MultiChoice believes it has not created barriers to entry in the pay-TV market, an inquiry has heard.

Defending itself against allegations of having a monopoly in the market, MultiChoice appeared at the Independent Communications Authority of South Africa (Icasa) inquiry into pay-TV competition on Friday. Broadcasters SABC and eTV made submissions earlier in the week.

Icasa held public hearings from 12 to 15 January in respect of its draft-finding document published in 2019 on subscription television broadcasting services. 

The five-hour presentation allowed pay-TV operator MultiChoice to qualify its position in terms of competition issues and allegations of barriers to entry it has established in the market.

Icasa said it was determined to stimulate competitiveness in a market MultiChoice had dominated for more than two decades.

The JSE-listed pay-TV operator focused its submission on Icasa's market definition and competition analysis, saying it excluded critical forces of current and future competition.

"On our reading of Section 67 of the Electronic Communications Act, the core economic principles for the market definition have not been applied.

"The instructions that the analysis must be forward looking instead of backward looking, and that analysis should look at the dynamic rather than static position is not followed. The draft findings look backward and are static," said Stephan Malherbe, an economist at Genesis Analytics, who represented MultiChoice at the hearing.

Malherbe added Icasa's market definition left out critical sources of competitive constraints and this rendered the market definition inoperable and misleading as a framework for regulatory decision-making.
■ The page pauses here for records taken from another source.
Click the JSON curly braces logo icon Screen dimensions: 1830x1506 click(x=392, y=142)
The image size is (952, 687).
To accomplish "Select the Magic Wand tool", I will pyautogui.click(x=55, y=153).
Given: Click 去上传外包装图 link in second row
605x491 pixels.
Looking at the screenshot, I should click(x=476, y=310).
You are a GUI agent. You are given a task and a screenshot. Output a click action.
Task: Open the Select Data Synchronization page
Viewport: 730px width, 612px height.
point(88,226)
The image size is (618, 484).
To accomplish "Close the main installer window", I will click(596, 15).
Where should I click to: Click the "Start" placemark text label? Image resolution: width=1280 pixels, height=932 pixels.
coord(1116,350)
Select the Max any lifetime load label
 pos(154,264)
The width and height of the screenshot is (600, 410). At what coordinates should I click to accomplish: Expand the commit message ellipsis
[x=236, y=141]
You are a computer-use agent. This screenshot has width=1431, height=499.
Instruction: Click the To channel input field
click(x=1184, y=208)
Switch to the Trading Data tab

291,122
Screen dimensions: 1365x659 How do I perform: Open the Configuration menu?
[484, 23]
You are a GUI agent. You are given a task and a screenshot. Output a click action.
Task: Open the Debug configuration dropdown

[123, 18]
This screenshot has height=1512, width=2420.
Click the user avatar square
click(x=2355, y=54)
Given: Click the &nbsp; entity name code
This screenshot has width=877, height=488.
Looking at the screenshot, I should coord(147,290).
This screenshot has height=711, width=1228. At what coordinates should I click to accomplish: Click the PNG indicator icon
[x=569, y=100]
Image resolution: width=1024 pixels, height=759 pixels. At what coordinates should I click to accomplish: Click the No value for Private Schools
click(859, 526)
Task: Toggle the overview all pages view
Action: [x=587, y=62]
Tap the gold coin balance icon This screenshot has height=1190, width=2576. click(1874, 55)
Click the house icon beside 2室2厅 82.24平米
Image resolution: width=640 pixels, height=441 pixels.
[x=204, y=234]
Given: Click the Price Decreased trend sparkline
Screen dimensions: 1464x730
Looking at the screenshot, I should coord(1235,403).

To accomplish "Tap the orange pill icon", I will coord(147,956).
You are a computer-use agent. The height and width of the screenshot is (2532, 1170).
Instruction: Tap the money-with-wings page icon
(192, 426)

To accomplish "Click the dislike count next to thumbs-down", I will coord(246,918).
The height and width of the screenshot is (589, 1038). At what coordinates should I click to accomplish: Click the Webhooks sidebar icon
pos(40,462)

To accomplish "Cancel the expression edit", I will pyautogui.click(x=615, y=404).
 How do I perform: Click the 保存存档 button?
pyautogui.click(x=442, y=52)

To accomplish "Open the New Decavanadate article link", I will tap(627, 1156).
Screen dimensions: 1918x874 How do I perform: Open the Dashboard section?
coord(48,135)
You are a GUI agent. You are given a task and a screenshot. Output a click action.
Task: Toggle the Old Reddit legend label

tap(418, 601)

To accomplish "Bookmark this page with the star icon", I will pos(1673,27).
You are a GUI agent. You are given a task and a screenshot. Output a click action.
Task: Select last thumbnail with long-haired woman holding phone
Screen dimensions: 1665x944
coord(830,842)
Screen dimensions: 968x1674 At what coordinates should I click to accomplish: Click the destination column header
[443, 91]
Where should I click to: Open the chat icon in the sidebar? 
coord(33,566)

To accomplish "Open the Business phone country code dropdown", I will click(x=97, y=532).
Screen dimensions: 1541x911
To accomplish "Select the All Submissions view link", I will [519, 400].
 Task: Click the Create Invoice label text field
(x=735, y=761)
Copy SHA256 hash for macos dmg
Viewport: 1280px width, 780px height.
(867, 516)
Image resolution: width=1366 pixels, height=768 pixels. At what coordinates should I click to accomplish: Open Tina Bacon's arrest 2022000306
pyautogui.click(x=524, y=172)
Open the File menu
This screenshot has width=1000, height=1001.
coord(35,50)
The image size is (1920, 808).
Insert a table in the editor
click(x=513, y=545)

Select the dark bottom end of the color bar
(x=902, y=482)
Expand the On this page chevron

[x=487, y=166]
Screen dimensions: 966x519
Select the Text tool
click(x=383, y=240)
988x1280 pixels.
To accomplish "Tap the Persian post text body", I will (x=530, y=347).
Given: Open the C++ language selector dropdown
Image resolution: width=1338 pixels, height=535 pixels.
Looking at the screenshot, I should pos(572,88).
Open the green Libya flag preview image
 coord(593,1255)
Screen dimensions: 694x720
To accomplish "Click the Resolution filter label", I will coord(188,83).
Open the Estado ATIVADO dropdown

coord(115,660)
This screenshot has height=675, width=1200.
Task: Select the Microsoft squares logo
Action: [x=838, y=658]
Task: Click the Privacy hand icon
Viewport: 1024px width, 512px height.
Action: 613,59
He said another point in MultiChoice's submission was the lack of objective criteria, for example on premium content, which had resulted in "circular reasoning and serious contradictions", by Icasa.

According to MultiChoice, rapid technological development and changing content consumption patterns have caused significant disruption, lowering entry barriers and switching costs.

"Icasa's proposed delineation of markets into 'premium and non-premium' content is not robust and out of line with market realities. The importance of content that has traditionally been referred to as 'premium' has declined due to the proliferation of high quality and varied international and local drama and reality series and new popular sporting events.

"A match between Chippa and AmaZulu is not premium content anymore but according to the authority it is," said Calvo Mawela, the CEO of MultiChoice.

Icasa said it accepted all submissions made during the week and would revert at a determined time.